- [Supplied text]:
━━━━━━━━━━━━━━━━━━━━━━━━━━━━━━

I hopped off the train this morning and had my attention drawn to a promotional installation within the busy and beautiful Central Station. The installation was promoting RU OK? Day and I was instantly reminded of a letter I wrote to Lance “Buddy” Franklin, the high profile Sydney Swans AFL player (have I mentioned I’m a massive Swans supporter – don’t hold it against me).
Towards the back end of the 2015 season, Buddy stepped away from the game as he wasn’t feeling too good. Not in the sense of injury or illness, but in the “I’m not coping very well with life” sense. At the business end of the season, many questions were asked about him, especially as the Swans seemed to be having another great year and were potentials for the finals series. I was proud to be a dedicated fan of a footy team that seemed to value a players mental health and well being, more than that of a Premiership cup.
It’s refreshing to think that even behind big business (as we all know, sport=big business) are real people. Real human beings, just like you and me.

━━━━━━━━━━━━━━━━━━━━━━━━━━━━━━

- [Supplied entries]:

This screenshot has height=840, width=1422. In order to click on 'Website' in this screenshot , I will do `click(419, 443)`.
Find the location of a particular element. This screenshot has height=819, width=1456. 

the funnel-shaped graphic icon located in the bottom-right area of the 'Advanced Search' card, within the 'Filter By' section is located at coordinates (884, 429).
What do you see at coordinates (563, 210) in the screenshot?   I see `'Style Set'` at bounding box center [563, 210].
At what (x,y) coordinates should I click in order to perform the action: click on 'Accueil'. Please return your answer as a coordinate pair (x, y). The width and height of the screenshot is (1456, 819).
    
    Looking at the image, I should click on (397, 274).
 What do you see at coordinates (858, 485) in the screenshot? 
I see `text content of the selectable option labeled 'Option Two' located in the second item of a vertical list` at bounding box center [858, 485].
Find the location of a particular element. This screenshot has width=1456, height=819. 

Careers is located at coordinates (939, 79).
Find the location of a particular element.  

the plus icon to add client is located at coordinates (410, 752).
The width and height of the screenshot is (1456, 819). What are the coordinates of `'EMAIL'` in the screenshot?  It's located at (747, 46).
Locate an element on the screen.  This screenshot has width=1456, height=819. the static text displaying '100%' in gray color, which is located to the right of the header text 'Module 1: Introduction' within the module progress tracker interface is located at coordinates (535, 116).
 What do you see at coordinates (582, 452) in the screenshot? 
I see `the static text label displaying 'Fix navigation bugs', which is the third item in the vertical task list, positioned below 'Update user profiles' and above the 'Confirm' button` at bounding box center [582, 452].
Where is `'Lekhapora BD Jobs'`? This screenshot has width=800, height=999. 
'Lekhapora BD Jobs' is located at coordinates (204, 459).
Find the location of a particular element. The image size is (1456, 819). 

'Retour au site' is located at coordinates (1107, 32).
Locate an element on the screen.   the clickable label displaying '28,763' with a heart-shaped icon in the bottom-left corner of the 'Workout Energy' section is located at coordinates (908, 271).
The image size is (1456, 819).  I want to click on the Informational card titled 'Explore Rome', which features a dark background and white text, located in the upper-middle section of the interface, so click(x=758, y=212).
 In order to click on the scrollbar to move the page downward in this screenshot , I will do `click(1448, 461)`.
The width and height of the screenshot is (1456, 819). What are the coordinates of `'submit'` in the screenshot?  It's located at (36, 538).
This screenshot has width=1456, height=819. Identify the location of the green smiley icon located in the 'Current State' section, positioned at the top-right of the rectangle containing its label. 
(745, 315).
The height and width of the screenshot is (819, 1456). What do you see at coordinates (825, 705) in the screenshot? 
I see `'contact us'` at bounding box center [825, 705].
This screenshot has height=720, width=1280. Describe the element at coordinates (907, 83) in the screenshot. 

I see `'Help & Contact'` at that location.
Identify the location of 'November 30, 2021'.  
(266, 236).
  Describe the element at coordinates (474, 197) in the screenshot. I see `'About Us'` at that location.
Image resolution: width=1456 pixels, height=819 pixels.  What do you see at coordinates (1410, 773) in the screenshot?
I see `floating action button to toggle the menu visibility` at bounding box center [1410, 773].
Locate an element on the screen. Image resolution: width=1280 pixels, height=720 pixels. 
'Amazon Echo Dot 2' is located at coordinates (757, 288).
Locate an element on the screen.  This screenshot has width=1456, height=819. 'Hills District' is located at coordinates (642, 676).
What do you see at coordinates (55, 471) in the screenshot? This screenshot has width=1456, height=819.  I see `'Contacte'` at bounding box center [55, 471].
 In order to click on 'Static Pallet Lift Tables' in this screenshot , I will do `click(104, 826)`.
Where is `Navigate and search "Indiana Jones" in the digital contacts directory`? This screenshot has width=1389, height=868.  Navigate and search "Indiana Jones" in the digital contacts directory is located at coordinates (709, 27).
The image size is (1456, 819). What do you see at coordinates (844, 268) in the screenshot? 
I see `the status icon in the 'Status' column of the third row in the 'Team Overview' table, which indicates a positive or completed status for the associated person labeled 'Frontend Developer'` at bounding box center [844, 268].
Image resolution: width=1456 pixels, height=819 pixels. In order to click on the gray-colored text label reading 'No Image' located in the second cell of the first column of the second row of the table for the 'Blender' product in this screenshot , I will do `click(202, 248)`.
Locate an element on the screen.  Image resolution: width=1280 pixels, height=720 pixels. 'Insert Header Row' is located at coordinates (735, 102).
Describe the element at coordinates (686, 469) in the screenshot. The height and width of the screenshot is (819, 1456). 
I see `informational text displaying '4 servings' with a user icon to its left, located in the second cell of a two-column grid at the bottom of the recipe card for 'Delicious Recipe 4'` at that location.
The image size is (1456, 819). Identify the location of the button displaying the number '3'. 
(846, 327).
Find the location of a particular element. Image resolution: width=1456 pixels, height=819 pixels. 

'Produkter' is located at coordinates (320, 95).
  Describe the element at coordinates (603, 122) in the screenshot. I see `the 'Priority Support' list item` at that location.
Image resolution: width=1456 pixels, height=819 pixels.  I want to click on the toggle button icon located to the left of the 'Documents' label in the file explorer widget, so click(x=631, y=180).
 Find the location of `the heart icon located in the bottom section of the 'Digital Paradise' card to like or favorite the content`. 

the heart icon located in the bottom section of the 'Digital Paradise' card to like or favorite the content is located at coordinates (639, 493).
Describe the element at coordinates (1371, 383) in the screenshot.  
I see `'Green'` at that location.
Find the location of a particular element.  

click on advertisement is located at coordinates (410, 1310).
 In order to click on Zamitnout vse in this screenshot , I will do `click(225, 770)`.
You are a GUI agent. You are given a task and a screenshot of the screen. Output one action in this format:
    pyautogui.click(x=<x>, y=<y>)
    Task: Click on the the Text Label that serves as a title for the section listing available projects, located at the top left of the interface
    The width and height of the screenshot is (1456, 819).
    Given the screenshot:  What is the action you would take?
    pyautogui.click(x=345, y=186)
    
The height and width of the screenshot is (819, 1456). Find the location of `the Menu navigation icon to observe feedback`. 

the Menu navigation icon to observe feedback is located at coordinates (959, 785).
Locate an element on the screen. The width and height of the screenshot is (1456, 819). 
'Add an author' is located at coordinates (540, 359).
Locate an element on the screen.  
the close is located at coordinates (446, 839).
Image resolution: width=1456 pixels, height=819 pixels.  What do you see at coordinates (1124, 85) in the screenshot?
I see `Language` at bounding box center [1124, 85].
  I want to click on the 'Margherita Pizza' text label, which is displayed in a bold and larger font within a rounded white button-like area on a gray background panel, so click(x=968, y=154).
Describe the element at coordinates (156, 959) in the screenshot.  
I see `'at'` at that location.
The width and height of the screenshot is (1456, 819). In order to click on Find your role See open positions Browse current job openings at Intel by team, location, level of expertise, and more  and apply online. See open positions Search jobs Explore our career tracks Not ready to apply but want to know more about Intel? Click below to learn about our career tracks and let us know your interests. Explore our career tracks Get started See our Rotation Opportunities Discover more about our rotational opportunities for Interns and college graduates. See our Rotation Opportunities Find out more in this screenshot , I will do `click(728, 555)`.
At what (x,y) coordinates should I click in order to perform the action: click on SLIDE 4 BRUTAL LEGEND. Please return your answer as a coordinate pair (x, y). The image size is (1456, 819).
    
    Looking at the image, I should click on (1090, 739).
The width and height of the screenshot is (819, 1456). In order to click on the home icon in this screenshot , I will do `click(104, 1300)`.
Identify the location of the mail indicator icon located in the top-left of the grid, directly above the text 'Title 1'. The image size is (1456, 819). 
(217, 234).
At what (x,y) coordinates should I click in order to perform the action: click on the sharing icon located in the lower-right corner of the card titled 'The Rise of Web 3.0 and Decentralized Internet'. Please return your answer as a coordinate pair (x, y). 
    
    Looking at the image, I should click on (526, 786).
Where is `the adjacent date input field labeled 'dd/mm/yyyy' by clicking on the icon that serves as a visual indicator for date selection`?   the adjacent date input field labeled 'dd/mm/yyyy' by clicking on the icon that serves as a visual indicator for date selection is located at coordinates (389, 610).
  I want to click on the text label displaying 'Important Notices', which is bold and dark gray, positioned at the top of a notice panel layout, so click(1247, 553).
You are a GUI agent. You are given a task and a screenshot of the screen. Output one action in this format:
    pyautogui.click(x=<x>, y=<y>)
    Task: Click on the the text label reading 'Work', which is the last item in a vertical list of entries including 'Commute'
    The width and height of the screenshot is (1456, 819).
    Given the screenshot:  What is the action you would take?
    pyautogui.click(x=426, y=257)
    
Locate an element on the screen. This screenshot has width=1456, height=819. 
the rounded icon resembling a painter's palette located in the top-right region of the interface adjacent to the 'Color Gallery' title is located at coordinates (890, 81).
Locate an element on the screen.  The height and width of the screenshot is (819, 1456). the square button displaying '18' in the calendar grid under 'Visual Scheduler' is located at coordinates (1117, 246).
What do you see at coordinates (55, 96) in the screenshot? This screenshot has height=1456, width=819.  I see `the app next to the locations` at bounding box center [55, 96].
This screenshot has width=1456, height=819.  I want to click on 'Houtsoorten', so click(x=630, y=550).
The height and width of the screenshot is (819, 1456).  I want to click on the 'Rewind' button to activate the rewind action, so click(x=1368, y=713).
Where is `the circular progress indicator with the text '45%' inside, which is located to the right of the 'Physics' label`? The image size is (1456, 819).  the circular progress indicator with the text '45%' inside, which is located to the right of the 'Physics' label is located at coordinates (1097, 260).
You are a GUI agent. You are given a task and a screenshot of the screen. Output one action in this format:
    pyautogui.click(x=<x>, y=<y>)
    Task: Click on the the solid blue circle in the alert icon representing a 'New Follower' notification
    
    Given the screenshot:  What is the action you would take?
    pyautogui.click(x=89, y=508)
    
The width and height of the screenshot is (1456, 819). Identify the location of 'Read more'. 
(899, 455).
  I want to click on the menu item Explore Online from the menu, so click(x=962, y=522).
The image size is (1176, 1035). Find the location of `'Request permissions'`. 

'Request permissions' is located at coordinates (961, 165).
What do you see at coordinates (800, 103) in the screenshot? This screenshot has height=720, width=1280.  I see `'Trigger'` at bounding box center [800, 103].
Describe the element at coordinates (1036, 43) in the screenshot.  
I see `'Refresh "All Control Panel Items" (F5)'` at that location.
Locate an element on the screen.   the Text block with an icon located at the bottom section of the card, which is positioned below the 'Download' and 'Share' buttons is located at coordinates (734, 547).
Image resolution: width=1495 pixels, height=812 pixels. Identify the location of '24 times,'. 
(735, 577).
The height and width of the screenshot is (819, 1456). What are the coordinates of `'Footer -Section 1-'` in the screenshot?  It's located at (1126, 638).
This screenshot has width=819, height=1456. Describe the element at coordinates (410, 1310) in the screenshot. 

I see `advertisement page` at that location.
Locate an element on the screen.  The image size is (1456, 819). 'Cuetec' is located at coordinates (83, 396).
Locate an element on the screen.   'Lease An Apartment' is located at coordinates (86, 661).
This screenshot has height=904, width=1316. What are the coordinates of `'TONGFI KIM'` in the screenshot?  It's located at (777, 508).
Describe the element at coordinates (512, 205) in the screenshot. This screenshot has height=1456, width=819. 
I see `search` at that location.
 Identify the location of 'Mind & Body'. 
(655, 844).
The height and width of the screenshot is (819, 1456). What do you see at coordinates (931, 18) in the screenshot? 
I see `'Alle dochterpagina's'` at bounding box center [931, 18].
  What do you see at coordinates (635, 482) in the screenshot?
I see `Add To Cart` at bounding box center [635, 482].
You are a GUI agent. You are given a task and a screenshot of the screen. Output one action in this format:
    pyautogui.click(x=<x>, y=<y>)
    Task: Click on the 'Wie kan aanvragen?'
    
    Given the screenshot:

━━━━━━━━━━━━━━━━━━━━━━━━━━━━━━

- [Work to do]:
1 – Quote the part of the Buddy Franklin post that begins with "I hopped off" and ends after "it against me).".
2 – Translate this sentence from the Buddy Franklin post into Spanish: "Towards the back end of the 2015 season, Buddy stepped away from the game as he wasn’t feeling too good."

- [Outputs by task]:
1 –
I hopped off the train this morning and had my attention drawn to a promotional installation within the busy and beautiful Central Station. The installation was promoting RU OK? Day and I was instantly reminded of a letter I wrote to Lance “Buddy” Franklin, the high profile Sydney Swans AFL player (have I mentioned I’m a massive Swans supporter – don’t hold it against me).

2 – Hacia el final de la temporada 2015, Buddy se alejó del juego porque no se sentía muy bien.